Australian researchers are part of an international team that has uncovered a new method of producing hydrogen and methane using renewable sources.
Researchers at Monash University’s Department of Chemical Engineering, IITB-Monash Research Academy Mumbai, and The Indian Institute of Technology’s Department of Chemical Engineering have used reactive flash volatilisation (RFV) to produce hydrogen using microalgae, giving rise to newer and cleaner forms of energy.
RFV is a gasification process that uses oxygen and steam that converts biomass or fossil fuel-based carbon materials into gases.
Hydrogen can be produced using microalgae in a practice called reactive flash volatilisation (RFV), a gasification technology. This results in 36% less greenhouse gas emissions compared to the current best-practice for hydrogen production, which involves steam reforming of methane.
Hydrogen is typically used in petroleum refining and fertiliser production, with hydrogen-fueled transport and utilities key emerging markets.
The research, published in the Journal of Cleaner Production, also shows that, with the cost of hydrogen at $10 per kilogram, by using RFV to produce the gas, the payback period on the initial investment would be just 3.78 years, with a 22% internal rate of return.
If the researchers’ process was to be used in hydro-electricity, carbon emissions could drop by as much as 87%.
While the current production of microalgae does not meet commercial demand, the researchers say that cultivation for energy applications could also provide additional revenue streams for rural communities, potentially making them self-sufficient.
“Hydrogen and methane are clean sources of fuel and green chemical synthesis only if they are produced from renewable resources," said Monash University Associate Professor Akshat Tanksale, a research co-author.

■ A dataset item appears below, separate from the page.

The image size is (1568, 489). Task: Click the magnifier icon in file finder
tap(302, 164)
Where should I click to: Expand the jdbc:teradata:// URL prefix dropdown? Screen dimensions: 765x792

"At present, 96% of hydrogen and all methane is produced using non-renewable resources.”
According to Tanksale, water and renewable electricity integration with microalgae harvesting can bring down the costs and increase the sustainability of hydrogen production from this process
“Microalgae as a feedstock is attractive due to its high carbon dioxide fixation efficiency, growth rate, photosynthetic efficiency, ability to grow in brackish water — like rivers and lakes — and the ability to cultivate it on land not suitable for agriculture,” he said.
Dr Yogendra Shastri from the Department of Chemical Engineering at IITB-Monash Research Academy Mumbai said that hydrogen is considered a clean fuel because it doesn’t lead to the emission of greenhouse gases when used.
“However, the production of hydrogen also needs to be sustainable,” Shastri said.
“Biodiesel production from microalgae is limited due to low lipid extraction efficiency — less than 20% — and the high cost of microalgae harvesting and drying.
“Furthermore, microalgae-based hydrogen and methane production haven’t yet been commercialised due to expensive pre-treatment, such as harvesting, drying and lipid extraction; low carbon conversion efficiency; and tar accumulation.”
Researchers performed the RFV of microalgae using temperatures ranging from 550-650°C and with steam as the gasifying agent. This meant dewatering or drying the microalgae wasn’t required, significantly reducing energy consumption.
While the costs to develop infrastructure to cultivate microalgae and then refine it into hydrogen and methane are expensive, the overall return on investment in the long-term could make hydrogen and methane cost-effective and environmentally friendly fuel sources.